= What you need to do =
Every entry must be reproduced word for word.

***** Exercise inputs

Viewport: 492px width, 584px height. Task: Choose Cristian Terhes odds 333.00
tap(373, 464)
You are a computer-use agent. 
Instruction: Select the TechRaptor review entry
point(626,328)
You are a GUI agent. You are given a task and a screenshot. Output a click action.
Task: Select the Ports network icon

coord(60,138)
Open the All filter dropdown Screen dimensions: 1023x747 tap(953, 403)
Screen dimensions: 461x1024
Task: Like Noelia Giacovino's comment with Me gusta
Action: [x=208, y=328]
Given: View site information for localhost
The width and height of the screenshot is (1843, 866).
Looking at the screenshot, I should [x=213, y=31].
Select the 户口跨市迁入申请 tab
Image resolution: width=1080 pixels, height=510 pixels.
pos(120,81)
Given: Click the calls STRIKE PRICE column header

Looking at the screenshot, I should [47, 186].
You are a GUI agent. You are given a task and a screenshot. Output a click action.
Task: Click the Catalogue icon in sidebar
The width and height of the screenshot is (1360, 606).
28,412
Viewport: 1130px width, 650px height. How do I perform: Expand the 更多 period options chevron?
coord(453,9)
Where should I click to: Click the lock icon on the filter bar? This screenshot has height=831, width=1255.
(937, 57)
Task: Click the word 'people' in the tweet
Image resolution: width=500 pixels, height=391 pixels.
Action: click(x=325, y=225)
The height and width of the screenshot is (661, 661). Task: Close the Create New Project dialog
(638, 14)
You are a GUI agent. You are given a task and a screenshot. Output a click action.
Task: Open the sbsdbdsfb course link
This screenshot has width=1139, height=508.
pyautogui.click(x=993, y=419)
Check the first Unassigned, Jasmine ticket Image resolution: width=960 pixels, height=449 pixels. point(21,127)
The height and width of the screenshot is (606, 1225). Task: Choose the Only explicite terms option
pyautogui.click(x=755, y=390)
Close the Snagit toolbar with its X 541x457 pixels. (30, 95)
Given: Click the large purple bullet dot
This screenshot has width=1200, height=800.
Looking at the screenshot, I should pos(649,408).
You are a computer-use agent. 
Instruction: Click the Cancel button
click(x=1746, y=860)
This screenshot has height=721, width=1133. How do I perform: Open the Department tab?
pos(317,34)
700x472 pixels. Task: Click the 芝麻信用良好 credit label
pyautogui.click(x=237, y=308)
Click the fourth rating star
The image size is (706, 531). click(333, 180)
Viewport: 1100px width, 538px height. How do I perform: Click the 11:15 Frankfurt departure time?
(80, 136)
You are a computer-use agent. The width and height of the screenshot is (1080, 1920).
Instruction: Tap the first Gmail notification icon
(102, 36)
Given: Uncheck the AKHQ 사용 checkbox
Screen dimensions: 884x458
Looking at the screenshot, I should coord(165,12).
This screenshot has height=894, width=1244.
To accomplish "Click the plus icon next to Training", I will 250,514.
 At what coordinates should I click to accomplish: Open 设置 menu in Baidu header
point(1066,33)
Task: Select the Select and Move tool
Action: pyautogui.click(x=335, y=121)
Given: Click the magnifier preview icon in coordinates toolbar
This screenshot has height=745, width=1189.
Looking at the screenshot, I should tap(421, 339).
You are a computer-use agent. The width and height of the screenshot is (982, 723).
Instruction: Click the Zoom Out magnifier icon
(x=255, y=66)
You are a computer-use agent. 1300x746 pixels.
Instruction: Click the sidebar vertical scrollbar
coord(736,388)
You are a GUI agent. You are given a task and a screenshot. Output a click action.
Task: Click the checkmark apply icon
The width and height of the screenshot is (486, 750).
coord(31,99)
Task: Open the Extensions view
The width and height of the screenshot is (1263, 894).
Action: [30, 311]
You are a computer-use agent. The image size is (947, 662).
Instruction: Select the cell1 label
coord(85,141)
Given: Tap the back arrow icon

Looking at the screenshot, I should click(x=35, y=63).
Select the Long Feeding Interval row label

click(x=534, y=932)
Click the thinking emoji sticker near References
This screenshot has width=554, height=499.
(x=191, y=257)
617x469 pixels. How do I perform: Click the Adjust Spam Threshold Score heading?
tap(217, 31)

**********

= Expected answer =
Viewport: 492px width, 584px height. Task: Choose Cristian Terhes odds 333.00
tap(373, 464)
You are a computer-use agent. 
Instruction: Select the TechRaptor review entry
point(626,328)
You are a GUI agent. You are given a task and a screenshot. Output a click action.
Task: Select the Ports network icon

coord(60,138)
Open the All filter dropdown Screen dimensions: 1023x747 tap(953, 403)
Screen dimensions: 461x1024
Task: Like Noelia Giacovino's comment with Me gusta
Action: [x=208, y=328]
Given: View site information for localhost
The width and height of the screenshot is (1843, 866).
Looking at the screenshot, I should [x=213, y=31].
Select the 户口跨市迁入申请 tab
Image resolution: width=1080 pixels, height=510 pixels.
pos(120,81)
Given: Click the calls STRIKE PRICE column header

Looking at the screenshot, I should [47, 186].
You are a GUI agent. You are given a task and a screenshot. Output a click action.
Task: Click the Catalogue icon in sidebar
The width and height of the screenshot is (1360, 606).
28,412
Viewport: 1130px width, 650px height. How do I perform: Expand the 更多 period options chevron?
coord(453,9)
Where should I click to: Click the lock icon on the filter bar? This screenshot has height=831, width=1255.
(937, 57)
Task: Click the word 'people' in the tweet
Image resolution: width=500 pixels, height=391 pixels.
Action: click(x=325, y=225)
The height and width of the screenshot is (661, 661). Task: Close the Create New Project dialog
(638, 14)
You are a GUI agent. You are given a task and a screenshot. Output a click action.
Task: Open the sbsdbdsfb course link
This screenshot has width=1139, height=508.
pyautogui.click(x=993, y=419)
Check the first Unassigned, Jasmine ticket Image resolution: width=960 pixels, height=449 pixels. point(21,127)
The height and width of the screenshot is (606, 1225). Task: Choose the Only explicite terms option
pyautogui.click(x=755, y=390)
Close the Snagit toolbar with its X 541x457 pixels. (30, 95)
Given: Click the large purple bullet dot
This screenshot has width=1200, height=800.
Looking at the screenshot, I should pos(649,408).
You are a computer-use agent. 
Instruction: Click the Cancel button
click(x=1746, y=860)
This screenshot has height=721, width=1133. How do I perform: Open the Department tab?
pos(317,34)
700x472 pixels. Task: Click the 芝麻信用良好 credit label
pyautogui.click(x=237, y=308)
Click the fourth rating star
The image size is (706, 531). click(333, 180)
Viewport: 1100px width, 538px height. How do I perform: Click the 11:15 Frankfurt departure time?
(80, 136)
You are a computer-use agent. The width and height of the screenshot is (1080, 1920).
Instruction: Tap the first Gmail notification icon
(102, 36)
Given: Uncheck the AKHQ 사용 checkbox
Screen dimensions: 884x458
Looking at the screenshot, I should coord(165,12).
This screenshot has height=894, width=1244.
To accomplish "Click the plus icon next to Training", I will 250,514.
 At what coordinates should I click to accomplish: Open 设置 menu in Baidu header
point(1066,33)
Task: Select the Select and Move tool
Action: pyautogui.click(x=335, y=121)
Given: Click the magnifier preview icon in coordinates toolbar
This screenshot has height=745, width=1189.
Looking at the screenshot, I should tap(421, 339).
You are a computer-use agent. The width and height of the screenshot is (982, 723).
Instruction: Click the Zoom Out magnifier icon
(x=255, y=66)
You are a computer-use agent. 1300x746 pixels.
Instruction: Click the sidebar vertical scrollbar
coord(736,388)
You are a GUI agent. You are given a task and a screenshot. Output a click action.
Task: Click the checkmark apply icon
The width and height of the screenshot is (486, 750).
coord(31,99)
Task: Open the Extensions view
The width and height of the screenshot is (1263, 894).
Action: [30, 311]
You are a computer-use agent. The image size is (947, 662).
Instruction: Select the cell1 label
coord(85,141)
Given: Tap the back arrow icon

Looking at the screenshot, I should click(x=35, y=63).
Select the Long Feeding Interval row label

click(x=534, y=932)
Click the thinking emoji sticker near References
This screenshot has width=554, height=499.
(x=191, y=257)
617x469 pixels. How do I perform: Click the Adjust Spam Threshold Score heading?
tap(217, 31)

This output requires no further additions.